_Work to be completed_
Copy out all of the records below, word for word.

(Item position entries)
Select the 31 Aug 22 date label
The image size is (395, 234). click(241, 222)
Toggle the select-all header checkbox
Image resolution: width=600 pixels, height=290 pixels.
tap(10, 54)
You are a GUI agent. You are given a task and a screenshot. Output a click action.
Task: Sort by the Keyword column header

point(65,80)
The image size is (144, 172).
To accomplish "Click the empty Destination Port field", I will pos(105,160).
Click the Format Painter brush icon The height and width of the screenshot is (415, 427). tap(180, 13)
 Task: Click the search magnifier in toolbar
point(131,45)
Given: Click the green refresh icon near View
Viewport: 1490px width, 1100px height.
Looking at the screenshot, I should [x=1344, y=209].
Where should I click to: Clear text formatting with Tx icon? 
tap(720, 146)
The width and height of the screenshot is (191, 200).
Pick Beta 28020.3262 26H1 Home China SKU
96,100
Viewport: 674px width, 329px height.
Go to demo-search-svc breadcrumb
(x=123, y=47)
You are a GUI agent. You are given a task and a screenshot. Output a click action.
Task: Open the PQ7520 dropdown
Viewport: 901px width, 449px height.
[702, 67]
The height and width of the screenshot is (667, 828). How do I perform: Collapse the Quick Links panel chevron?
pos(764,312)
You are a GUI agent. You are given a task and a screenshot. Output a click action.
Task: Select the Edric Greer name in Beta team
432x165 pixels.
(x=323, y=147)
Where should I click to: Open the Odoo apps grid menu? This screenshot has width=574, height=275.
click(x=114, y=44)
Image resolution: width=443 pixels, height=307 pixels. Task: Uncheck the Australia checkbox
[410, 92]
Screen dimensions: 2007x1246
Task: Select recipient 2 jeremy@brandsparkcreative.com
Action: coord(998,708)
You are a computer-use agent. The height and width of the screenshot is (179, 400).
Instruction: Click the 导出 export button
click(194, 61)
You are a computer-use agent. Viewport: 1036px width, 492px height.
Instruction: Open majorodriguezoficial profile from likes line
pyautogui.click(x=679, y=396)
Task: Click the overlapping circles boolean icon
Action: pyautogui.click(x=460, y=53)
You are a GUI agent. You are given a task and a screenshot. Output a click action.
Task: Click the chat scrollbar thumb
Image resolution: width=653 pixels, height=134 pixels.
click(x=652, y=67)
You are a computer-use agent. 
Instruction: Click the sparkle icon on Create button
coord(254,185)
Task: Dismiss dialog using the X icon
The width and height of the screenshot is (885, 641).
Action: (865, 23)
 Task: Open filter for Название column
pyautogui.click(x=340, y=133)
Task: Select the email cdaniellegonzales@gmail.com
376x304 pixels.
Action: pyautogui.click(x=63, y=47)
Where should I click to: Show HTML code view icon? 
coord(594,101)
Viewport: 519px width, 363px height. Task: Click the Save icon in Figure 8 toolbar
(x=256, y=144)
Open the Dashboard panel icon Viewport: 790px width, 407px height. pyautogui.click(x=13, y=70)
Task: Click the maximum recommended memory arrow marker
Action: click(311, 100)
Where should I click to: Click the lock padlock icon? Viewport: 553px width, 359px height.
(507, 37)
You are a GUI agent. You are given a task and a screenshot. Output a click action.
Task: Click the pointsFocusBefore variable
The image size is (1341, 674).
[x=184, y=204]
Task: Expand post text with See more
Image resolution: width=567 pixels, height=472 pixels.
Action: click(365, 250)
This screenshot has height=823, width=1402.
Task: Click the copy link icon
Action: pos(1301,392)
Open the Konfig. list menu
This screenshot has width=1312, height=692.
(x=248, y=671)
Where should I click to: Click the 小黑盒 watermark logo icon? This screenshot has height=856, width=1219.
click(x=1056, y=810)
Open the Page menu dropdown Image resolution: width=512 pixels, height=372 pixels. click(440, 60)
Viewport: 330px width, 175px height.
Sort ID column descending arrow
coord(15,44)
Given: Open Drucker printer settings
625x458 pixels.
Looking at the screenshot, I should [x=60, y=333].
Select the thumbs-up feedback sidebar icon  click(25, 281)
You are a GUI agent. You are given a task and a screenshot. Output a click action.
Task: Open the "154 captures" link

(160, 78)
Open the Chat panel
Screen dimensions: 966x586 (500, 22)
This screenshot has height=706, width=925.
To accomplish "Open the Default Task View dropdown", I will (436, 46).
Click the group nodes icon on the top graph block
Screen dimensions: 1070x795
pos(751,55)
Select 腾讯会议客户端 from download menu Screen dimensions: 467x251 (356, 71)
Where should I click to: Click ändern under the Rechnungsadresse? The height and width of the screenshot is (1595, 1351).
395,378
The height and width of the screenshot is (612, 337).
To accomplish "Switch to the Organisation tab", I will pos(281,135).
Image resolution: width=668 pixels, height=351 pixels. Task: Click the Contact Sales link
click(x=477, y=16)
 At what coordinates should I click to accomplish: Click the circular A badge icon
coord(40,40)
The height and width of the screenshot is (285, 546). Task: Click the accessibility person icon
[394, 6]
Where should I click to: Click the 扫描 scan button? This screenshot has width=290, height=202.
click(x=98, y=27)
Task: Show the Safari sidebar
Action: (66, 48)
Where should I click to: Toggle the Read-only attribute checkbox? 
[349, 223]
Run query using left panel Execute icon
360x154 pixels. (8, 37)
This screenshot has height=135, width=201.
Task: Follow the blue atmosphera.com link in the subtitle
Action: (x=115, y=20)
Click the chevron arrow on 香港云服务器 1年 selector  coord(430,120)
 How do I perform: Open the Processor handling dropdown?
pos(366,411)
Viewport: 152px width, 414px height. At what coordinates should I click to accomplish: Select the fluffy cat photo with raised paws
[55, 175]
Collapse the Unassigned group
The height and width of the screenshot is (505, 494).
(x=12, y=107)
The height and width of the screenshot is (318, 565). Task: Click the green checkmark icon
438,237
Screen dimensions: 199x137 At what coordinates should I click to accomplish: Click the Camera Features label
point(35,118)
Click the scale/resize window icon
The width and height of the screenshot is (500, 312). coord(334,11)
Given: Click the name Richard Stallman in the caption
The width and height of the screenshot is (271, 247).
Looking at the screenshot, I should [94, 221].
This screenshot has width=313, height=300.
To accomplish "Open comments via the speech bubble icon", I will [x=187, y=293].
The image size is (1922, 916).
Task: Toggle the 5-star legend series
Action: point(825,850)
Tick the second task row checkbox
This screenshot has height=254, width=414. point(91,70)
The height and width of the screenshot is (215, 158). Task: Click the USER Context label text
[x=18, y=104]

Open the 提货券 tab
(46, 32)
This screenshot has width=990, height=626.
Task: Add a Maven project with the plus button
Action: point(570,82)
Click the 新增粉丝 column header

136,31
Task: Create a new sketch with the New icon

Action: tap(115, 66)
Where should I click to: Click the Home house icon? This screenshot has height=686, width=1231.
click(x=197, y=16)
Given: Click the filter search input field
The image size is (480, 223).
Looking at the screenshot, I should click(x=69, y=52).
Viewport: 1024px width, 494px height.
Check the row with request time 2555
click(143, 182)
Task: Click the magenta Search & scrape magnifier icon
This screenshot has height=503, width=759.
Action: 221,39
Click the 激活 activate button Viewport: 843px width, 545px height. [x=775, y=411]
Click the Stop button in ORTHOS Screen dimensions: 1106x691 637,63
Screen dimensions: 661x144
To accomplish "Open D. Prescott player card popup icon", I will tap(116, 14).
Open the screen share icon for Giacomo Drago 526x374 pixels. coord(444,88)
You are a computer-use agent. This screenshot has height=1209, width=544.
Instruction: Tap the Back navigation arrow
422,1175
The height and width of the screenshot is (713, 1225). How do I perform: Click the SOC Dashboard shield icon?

_Reply to the task_
Select the 31 Aug 22 date label
The image size is (395, 234). click(241, 222)
Toggle the select-all header checkbox
Image resolution: width=600 pixels, height=290 pixels.
tap(10, 54)
You are a GUI agent. You are given a task and a screenshot. Output a click action.
Task: Sort by the Keyword column header

point(65,80)
The image size is (144, 172).
To accomplish "Click the empty Destination Port field", I will pos(105,160).
Click the Format Painter brush icon The height and width of the screenshot is (415, 427). tap(180, 13)
 Task: Click the search magnifier in toolbar
point(131,45)
Given: Click the green refresh icon near View
Viewport: 1490px width, 1100px height.
Looking at the screenshot, I should [x=1344, y=209].
Where should I click to: Clear text formatting with Tx icon? 
tap(720, 146)
The width and height of the screenshot is (191, 200).
Pick Beta 28020.3262 26H1 Home China SKU
96,100
Viewport: 674px width, 329px height.
Go to demo-search-svc breadcrumb
(x=123, y=47)
You are a GUI agent. You are given a task and a screenshot. Output a click action.
Task: Open the PQ7520 dropdown
Viewport: 901px width, 449px height.
[702, 67]
The height and width of the screenshot is (667, 828). How do I perform: Collapse the Quick Links panel chevron?
pos(764,312)
You are a GUI agent. You are given a task and a screenshot. Output a click action.
Task: Select the Edric Greer name in Beta team
432x165 pixels.
(x=323, y=147)
Where should I click to: Open the Odoo apps grid menu? This screenshot has width=574, height=275.
click(x=114, y=44)
Image resolution: width=443 pixels, height=307 pixels. Task: Uncheck the Australia checkbox
[410, 92]
Screen dimensions: 2007x1246
Task: Select recipient 2 jeremy@brandsparkcreative.com
Action: coord(998,708)
You are a computer-use agent. The height and width of the screenshot is (179, 400).
Instruction: Click the 导出 export button
click(194, 61)
You are a computer-use agent. Viewport: 1036px width, 492px height.
Instruction: Open majorodriguezoficial profile from likes line
pyautogui.click(x=679, y=396)
Task: Click the overlapping circles boolean icon
Action: pyautogui.click(x=460, y=53)
You are a GUI agent. You are given a task and a screenshot. Output a click action.
Task: Click the chat scrollbar thumb
Image resolution: width=653 pixels, height=134 pixels.
click(x=652, y=67)
You are a computer-use agent. 
Instruction: Click the sparkle icon on Create button
coord(254,185)
Task: Dismiss dialog using the X icon
The width and height of the screenshot is (885, 641).
Action: (865, 23)
 Task: Open filter for Название column
pyautogui.click(x=340, y=133)
Task: Select the email cdaniellegonzales@gmail.com
376x304 pixels.
Action: pyautogui.click(x=63, y=47)
Where should I click to: Show HTML code view icon? 
coord(594,101)
Viewport: 519px width, 363px height. Task: Click the Save icon in Figure 8 toolbar
(x=256, y=144)
Open the Dashboard panel icon Viewport: 790px width, 407px height. pyautogui.click(x=13, y=70)
Task: Click the maximum recommended memory arrow marker
Action: click(311, 100)
Where should I click to: Click the lock padlock icon? Viewport: 553px width, 359px height.
(507, 37)
You are a GUI agent. You are given a task and a screenshot. Output a click action.
Task: Click the pointsFocusBefore variable
The image size is (1341, 674).
[x=184, y=204]
Task: Expand post text with See more
Image resolution: width=567 pixels, height=472 pixels.
Action: click(365, 250)
This screenshot has height=823, width=1402.
Task: Click the copy link icon
Action: pos(1301,392)
Open the Konfig. list menu
This screenshot has width=1312, height=692.
(x=248, y=671)
Where should I click to: Click the 小黑盒 watermark logo icon? This screenshot has height=856, width=1219.
click(x=1056, y=810)
Open the Page menu dropdown Image resolution: width=512 pixels, height=372 pixels. click(440, 60)
Viewport: 330px width, 175px height.
Sort ID column descending arrow
coord(15,44)
Given: Open Drucker printer settings
625x458 pixels.
Looking at the screenshot, I should [x=60, y=333].
Select the thumbs-up feedback sidebar icon  click(25, 281)
You are a GUI agent. You are given a task and a screenshot. Output a click action.
Task: Open the "154 captures" link

(160, 78)
Open the Chat panel
Screen dimensions: 966x586 (500, 22)
This screenshot has height=706, width=925.
To accomplish "Open the Default Task View dropdown", I will (436, 46).
Click the group nodes icon on the top graph block
Screen dimensions: 1070x795
pos(751,55)
Select 腾讯会议客户端 from download menu Screen dimensions: 467x251 (356, 71)
Where should I click to: Click ändern under the Rechnungsadresse? The height and width of the screenshot is (1595, 1351).
395,378
The height and width of the screenshot is (612, 337).
To accomplish "Switch to the Organisation tab", I will pos(281,135).
Image resolution: width=668 pixels, height=351 pixels. Task: Click the Contact Sales link
click(x=477, y=16)
 At what coordinates should I click to accomplish: Click the circular A badge icon
coord(40,40)
The height and width of the screenshot is (285, 546). Task: Click the accessibility person icon
[394, 6]
Where should I click to: Click the 扫描 scan button? This screenshot has width=290, height=202.
click(x=98, y=27)
Task: Show the Safari sidebar
Action: (66, 48)
Where should I click to: Toggle the Read-only attribute checkbox? 
[349, 223]
Run query using left panel Execute icon
360x154 pixels. (8, 37)
This screenshot has height=135, width=201.
Task: Follow the blue atmosphera.com link in the subtitle
Action: (x=115, y=20)
Click the chevron arrow on 香港云服务器 1年 selector  coord(430,120)
 How do I perform: Open the Processor handling dropdown?
pos(366,411)
Viewport: 152px width, 414px height. At what coordinates should I click to accomplish: Select the fluffy cat photo with raised paws
[55, 175]
Collapse the Unassigned group
The height and width of the screenshot is (505, 494).
(x=12, y=107)
The height and width of the screenshot is (318, 565). Task: Click the green checkmark icon
438,237
Screen dimensions: 199x137 At what coordinates should I click to accomplish: Click the Camera Features label
point(35,118)
Click the scale/resize window icon
The width and height of the screenshot is (500, 312). coord(334,11)
Given: Click the name Richard Stallman in the caption
The width and height of the screenshot is (271, 247).
Looking at the screenshot, I should [94, 221].
This screenshot has width=313, height=300.
To accomplish "Open comments via the speech bubble icon", I will [x=187, y=293].
The image size is (1922, 916).
Task: Toggle the 5-star legend series
Action: point(825,850)
Tick the second task row checkbox
This screenshot has height=254, width=414. point(91,70)
The height and width of the screenshot is (215, 158). Task: Click the USER Context label text
[x=18, y=104]

Open the 提货券 tab
(46, 32)
This screenshot has width=990, height=626.
Task: Add a Maven project with the plus button
Action: point(570,82)
Click the 新增粉丝 column header

136,31
Task: Create a new sketch with the New icon

Action: tap(115, 66)
Where should I click to: Click the Home house icon? This screenshot has height=686, width=1231.
click(x=197, y=16)
Given: Click the filter search input field
The image size is (480, 223).
Looking at the screenshot, I should click(x=69, y=52).
Viewport: 1024px width, 494px height.
Check the row with request time 2555
click(143, 182)
Task: Click the magenta Search & scrape magnifier icon
This screenshot has height=503, width=759.
Action: 221,39
Click the 激活 activate button Viewport: 843px width, 545px height. [x=775, y=411]
Click the Stop button in ORTHOS Screen dimensions: 1106x691 637,63
Screen dimensions: 661x144
To accomplish "Open D. Prescott player card popup icon", I will tap(116, 14).
Open the screen share icon for Giacomo Drago 526x374 pixels. coord(444,88)
You are a computer-use agent. This screenshot has height=1209, width=544.
Instruction: Tap the Back navigation arrow
422,1175
The height and width of the screenshot is (713, 1225). How do I perform: Click the SOC Dashboard shield icon?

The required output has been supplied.